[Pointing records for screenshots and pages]
┌──

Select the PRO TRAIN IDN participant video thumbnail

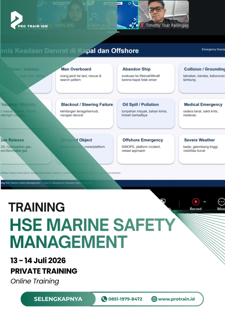[x=62, y=14]
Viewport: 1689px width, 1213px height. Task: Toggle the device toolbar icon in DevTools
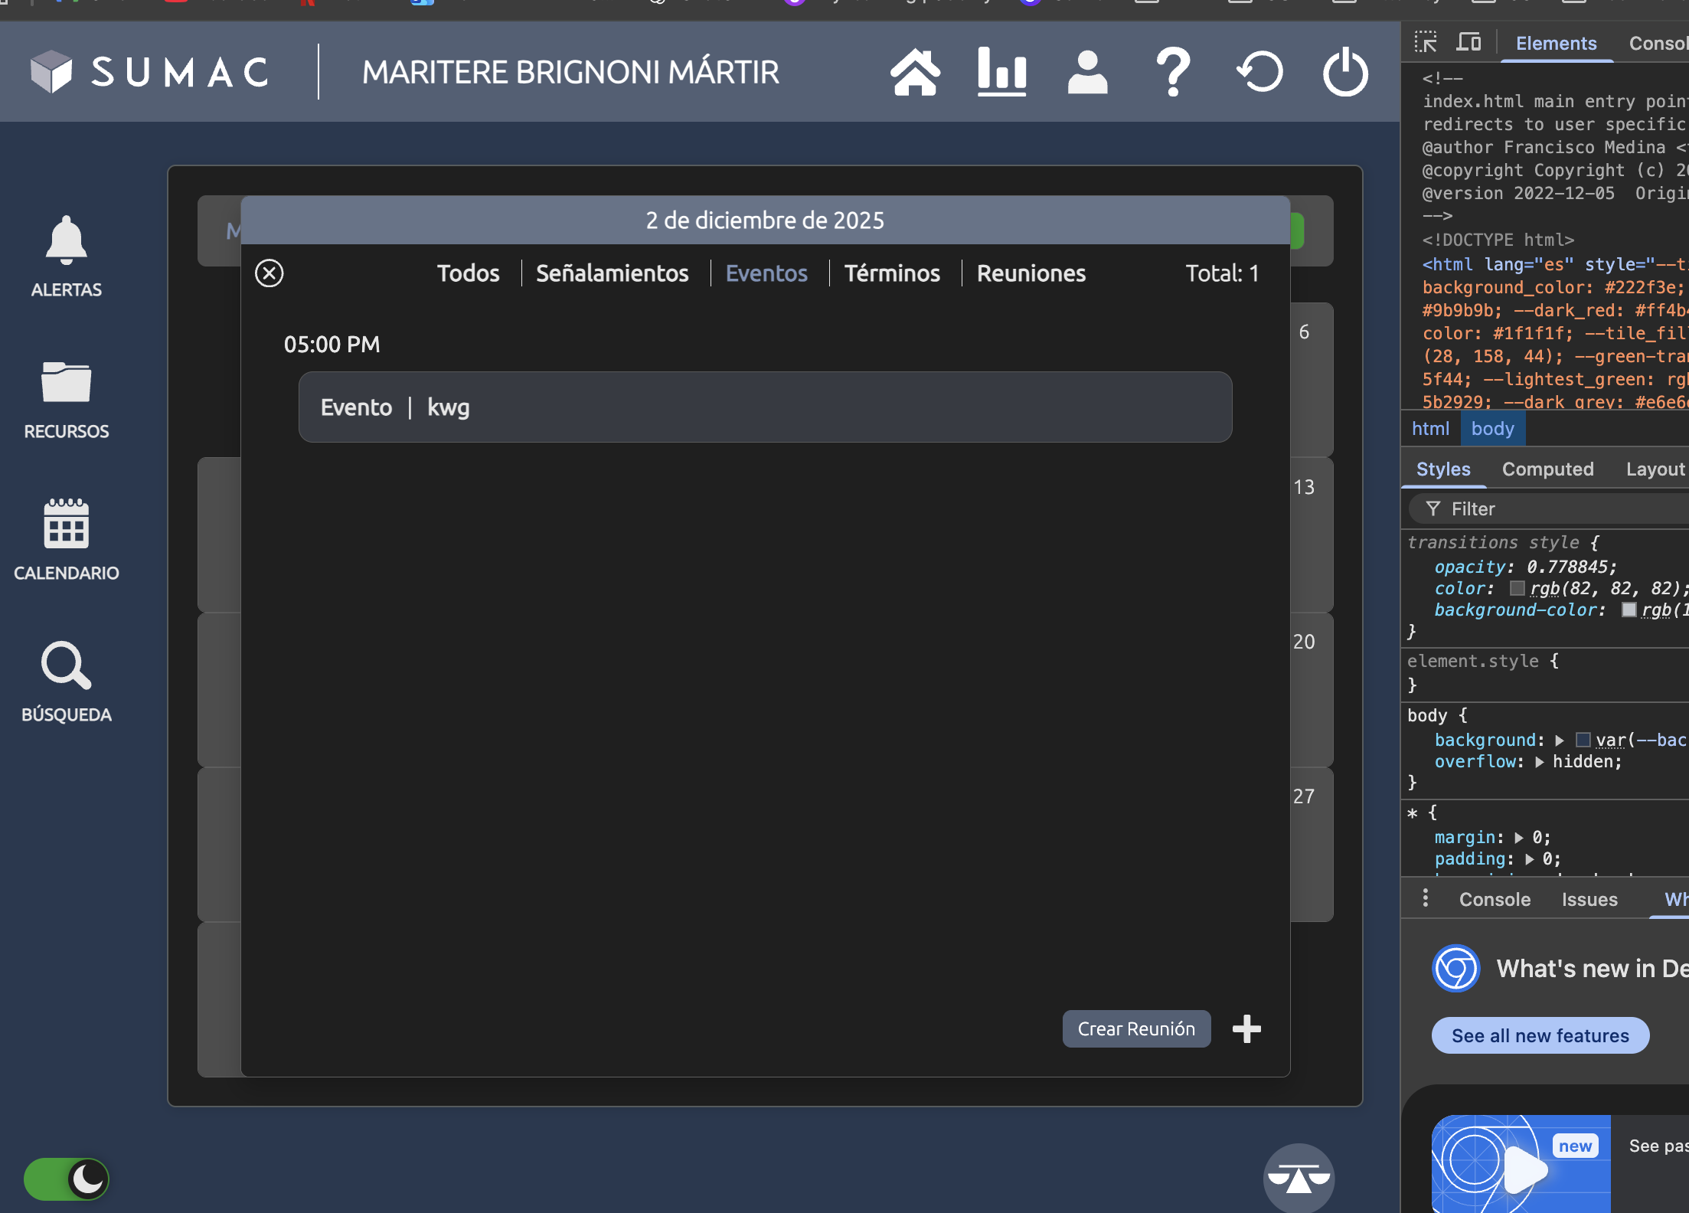point(1468,43)
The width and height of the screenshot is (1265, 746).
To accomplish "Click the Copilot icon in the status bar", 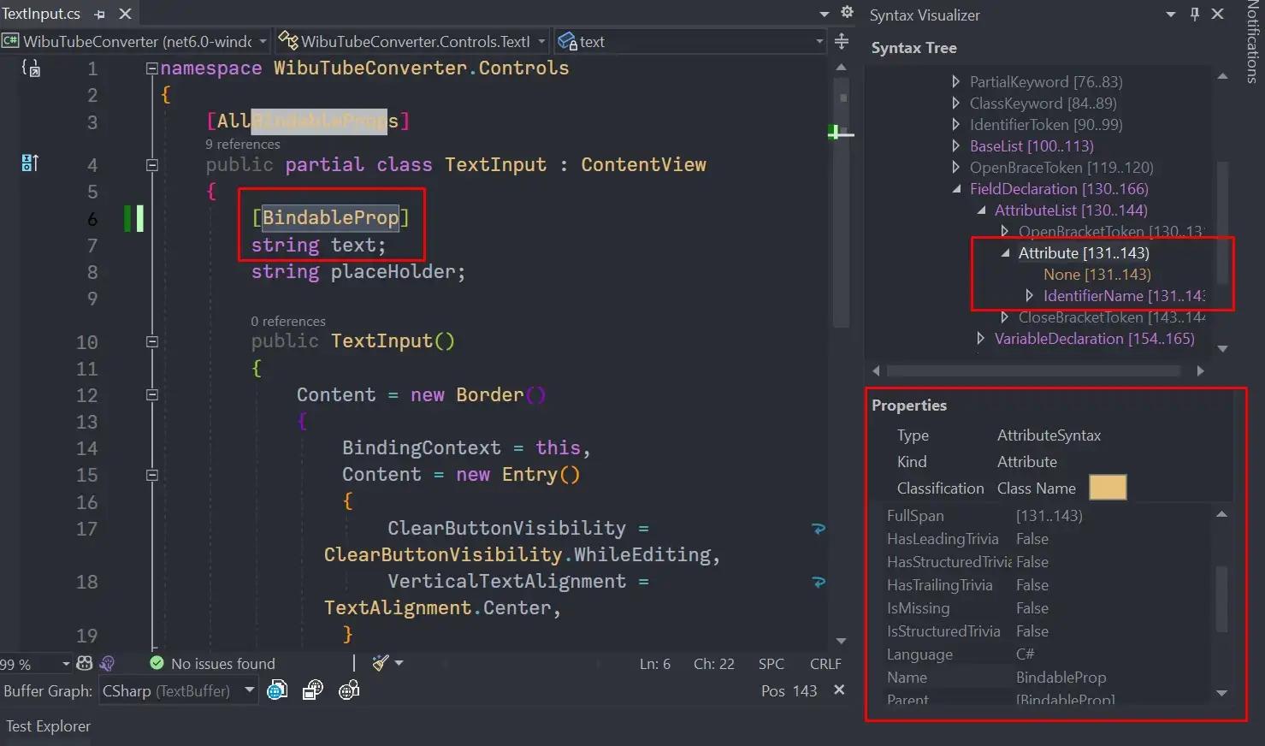I will pyautogui.click(x=107, y=663).
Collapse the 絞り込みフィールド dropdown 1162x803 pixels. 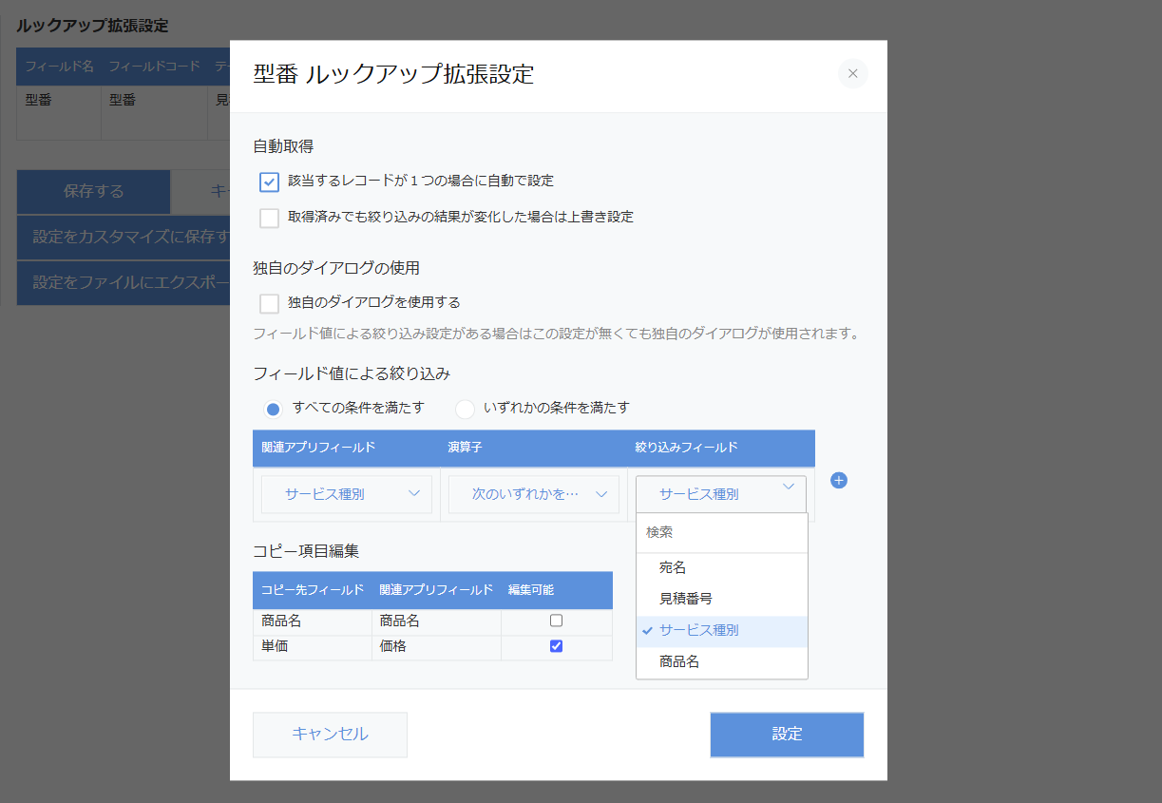721,493
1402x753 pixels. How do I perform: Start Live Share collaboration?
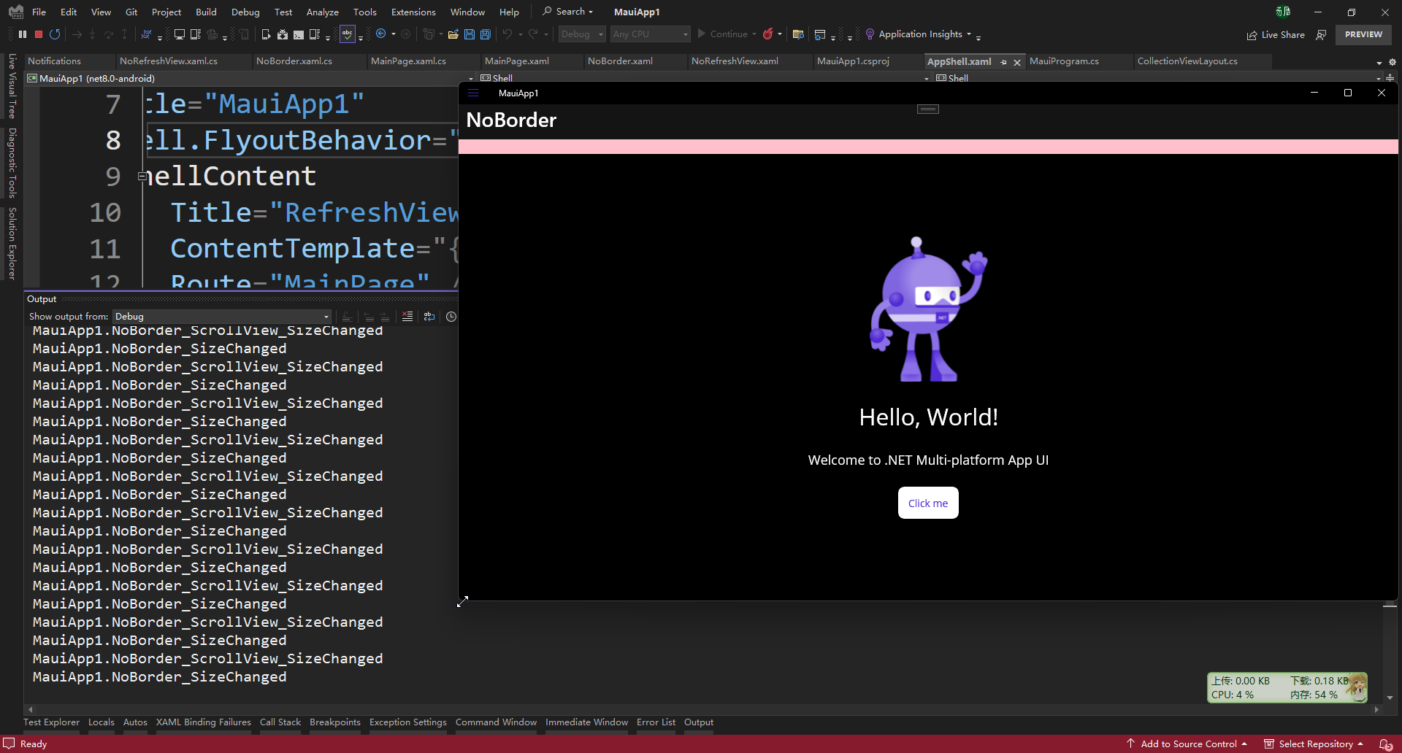pyautogui.click(x=1276, y=34)
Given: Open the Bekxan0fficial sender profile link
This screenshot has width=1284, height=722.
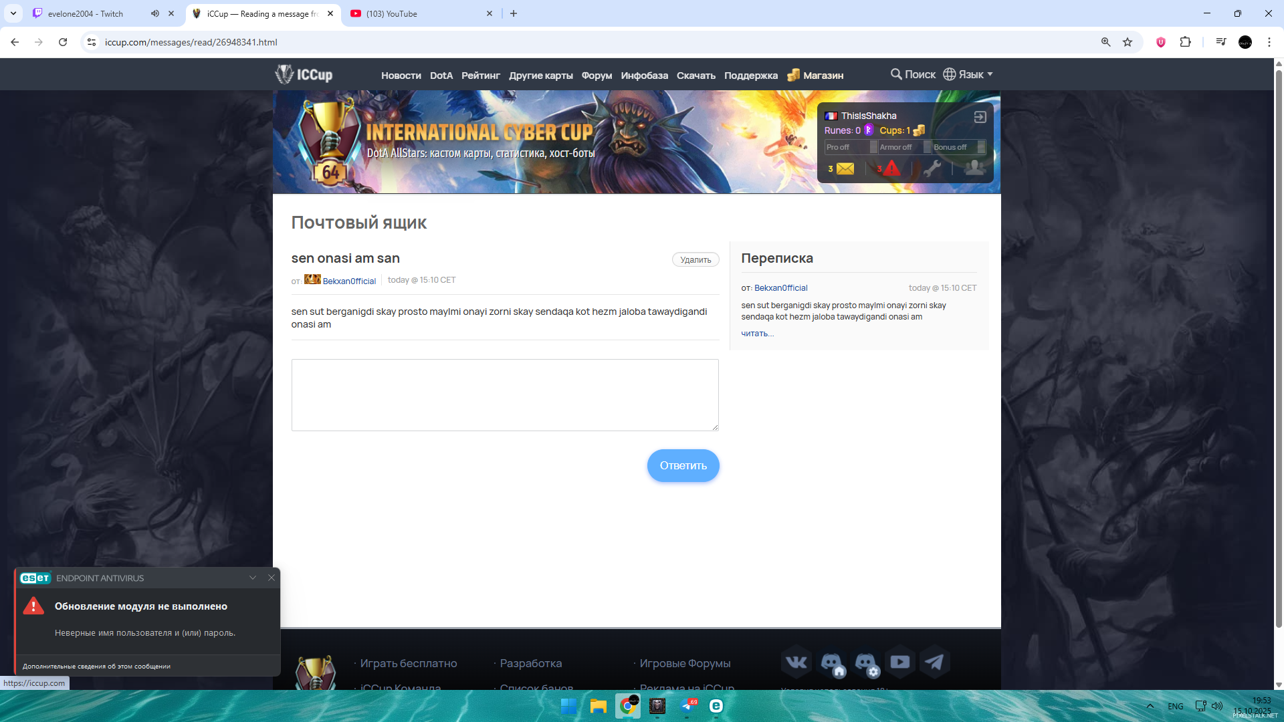Looking at the screenshot, I should pos(349,281).
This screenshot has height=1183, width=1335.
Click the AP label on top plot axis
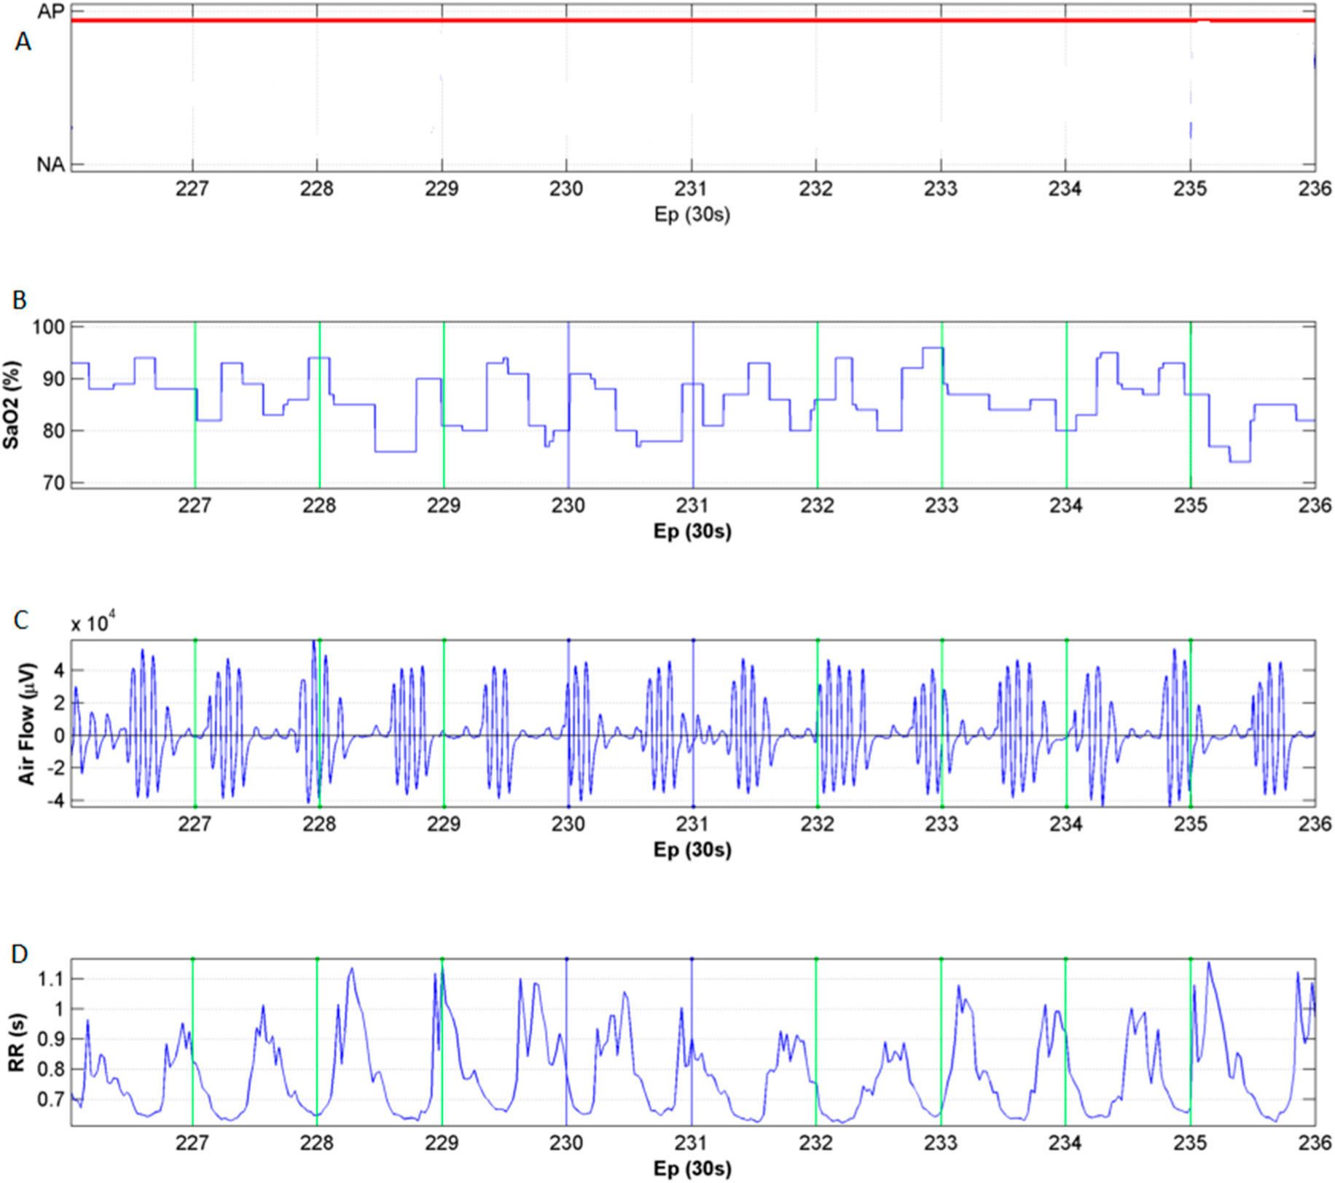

└──

Rewrite everything from the line containing "1402x753 pixels. How" down to the line containing "Looking at the", swapping "collaboration" for "session" and changing nothing else. Leave out the pictures.

1402x753 pixels. How do I perform: Start Live Share session?
pyautogui.click(x=1276, y=34)
Given: Open the Bekxan0fficial sender profile link
This screenshot has width=1284, height=722.
Looking at the screenshot, I should pos(349,281).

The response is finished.